The road. When I could drive no more for weariness I huddled in the back of the car and uneasily dreamed for a few hours but I did not do that often, I was in a frenzy that precluded rest. I felt that I was in a great hurry but I did not know I was speeding toward the very enigma I had left behind–the dark room, the mirror, the woman. I did not know this destination exercised a magnetic attraction on me. I did not know I could not stop.
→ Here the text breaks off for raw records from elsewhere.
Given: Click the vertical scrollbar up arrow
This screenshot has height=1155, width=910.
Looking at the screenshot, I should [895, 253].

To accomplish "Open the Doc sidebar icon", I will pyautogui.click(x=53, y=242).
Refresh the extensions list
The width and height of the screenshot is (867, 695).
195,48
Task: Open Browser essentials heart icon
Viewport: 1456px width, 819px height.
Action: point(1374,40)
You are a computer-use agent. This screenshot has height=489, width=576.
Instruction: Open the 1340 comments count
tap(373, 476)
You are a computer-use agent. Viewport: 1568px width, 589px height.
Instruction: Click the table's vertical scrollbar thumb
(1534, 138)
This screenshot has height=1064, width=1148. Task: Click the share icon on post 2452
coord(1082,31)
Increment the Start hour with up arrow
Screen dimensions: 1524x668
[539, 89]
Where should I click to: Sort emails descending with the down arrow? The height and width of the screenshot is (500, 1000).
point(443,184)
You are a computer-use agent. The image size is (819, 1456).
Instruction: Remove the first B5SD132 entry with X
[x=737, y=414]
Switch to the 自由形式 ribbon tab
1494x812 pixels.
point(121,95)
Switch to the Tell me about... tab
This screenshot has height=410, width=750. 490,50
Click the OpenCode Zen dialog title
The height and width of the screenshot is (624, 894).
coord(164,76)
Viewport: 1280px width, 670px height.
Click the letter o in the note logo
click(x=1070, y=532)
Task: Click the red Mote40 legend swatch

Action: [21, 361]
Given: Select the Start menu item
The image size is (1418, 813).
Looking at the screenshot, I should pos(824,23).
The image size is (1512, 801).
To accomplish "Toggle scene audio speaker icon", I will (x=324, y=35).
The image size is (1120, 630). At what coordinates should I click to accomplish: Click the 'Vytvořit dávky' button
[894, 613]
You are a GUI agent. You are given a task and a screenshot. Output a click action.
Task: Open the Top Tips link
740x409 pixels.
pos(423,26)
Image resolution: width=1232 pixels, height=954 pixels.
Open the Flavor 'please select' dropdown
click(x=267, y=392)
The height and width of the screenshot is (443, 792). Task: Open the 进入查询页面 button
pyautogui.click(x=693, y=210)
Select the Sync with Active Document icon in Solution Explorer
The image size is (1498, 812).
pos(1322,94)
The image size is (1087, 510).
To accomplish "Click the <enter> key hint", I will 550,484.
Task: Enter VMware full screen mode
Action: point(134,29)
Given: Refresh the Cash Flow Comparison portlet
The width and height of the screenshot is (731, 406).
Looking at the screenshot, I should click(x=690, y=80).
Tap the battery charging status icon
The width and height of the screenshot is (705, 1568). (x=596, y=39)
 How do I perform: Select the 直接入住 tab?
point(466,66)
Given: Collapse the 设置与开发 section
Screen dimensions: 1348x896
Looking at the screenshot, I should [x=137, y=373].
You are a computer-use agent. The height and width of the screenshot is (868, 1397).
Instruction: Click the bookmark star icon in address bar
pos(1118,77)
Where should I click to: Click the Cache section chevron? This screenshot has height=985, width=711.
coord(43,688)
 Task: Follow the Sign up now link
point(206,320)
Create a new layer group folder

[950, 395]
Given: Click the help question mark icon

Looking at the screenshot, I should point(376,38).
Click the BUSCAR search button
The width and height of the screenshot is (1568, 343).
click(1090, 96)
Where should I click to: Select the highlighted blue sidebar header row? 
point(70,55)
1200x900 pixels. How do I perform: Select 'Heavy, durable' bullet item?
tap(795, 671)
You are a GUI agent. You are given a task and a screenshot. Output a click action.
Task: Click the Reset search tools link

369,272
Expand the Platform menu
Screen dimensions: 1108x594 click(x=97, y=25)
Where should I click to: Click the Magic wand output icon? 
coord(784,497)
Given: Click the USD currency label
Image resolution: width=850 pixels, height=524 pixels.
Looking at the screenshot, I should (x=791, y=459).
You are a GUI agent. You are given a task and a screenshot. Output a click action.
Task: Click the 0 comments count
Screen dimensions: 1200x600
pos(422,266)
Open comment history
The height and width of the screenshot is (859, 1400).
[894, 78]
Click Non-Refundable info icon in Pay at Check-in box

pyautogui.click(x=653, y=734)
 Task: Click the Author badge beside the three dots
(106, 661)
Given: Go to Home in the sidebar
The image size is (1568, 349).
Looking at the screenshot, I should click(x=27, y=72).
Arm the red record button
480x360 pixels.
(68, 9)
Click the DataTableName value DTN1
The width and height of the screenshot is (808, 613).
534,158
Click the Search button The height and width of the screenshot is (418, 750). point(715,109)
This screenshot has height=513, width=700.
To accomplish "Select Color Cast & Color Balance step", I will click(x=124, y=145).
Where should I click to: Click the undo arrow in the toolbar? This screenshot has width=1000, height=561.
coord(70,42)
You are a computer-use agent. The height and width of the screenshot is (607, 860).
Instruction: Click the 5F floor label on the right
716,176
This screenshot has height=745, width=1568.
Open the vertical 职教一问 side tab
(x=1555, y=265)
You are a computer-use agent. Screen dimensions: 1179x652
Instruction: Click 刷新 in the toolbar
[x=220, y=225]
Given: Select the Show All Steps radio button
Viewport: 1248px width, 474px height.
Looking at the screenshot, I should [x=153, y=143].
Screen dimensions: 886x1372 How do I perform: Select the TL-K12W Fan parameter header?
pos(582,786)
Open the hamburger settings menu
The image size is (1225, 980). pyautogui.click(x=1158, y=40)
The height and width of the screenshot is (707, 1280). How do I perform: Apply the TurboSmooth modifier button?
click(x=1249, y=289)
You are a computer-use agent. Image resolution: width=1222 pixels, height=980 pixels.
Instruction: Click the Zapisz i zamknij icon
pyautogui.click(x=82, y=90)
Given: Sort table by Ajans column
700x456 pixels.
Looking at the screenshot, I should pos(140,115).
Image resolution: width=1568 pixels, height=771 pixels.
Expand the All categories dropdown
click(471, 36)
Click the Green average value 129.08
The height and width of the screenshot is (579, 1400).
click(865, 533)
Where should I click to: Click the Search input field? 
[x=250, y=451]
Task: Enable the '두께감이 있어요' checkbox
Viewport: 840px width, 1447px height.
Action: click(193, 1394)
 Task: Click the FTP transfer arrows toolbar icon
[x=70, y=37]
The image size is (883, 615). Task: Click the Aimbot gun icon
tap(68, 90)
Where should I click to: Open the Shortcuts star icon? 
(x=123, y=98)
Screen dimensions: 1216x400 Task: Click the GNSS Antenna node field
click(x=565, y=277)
In the mornings, the ground was white with hoar frost for it was now late October and a crimson sun rose over plains that rolled as far as the pale hem of the sky. There were no trees. The radio in the car fed me an aural pabulum of cheapjack heartbreak; this nasal country music was interspersed with voices that sang the praises of innumerable articles of consumption and sputtered out frequent news bulletins. The Harlem Wall grew longer, taller, thicker; the National Guard was on permanent call. Riots, incendiarism. I could not have picked a worse time for my trip. Only fatality could have possessed me to go high-tailing off in such troubled times, fatality and the unknowable impulsion of the destination ahead of me, a destination of which I was entirely ignorant although it had chosen me long ago for our destinations choose us, choose us before we are born.
And exercise a magnetic attraction upon us, drawing us inexorably toward the source we have forgotten. Descend lower, descend the diminishing spirals of being that restore us to our source. Descend lower; while the world, in time, goes forward and so presents us with the illusion of motion, though all our lives we move through curvilinear galleries of the brain towards the core of the labyrinth within us.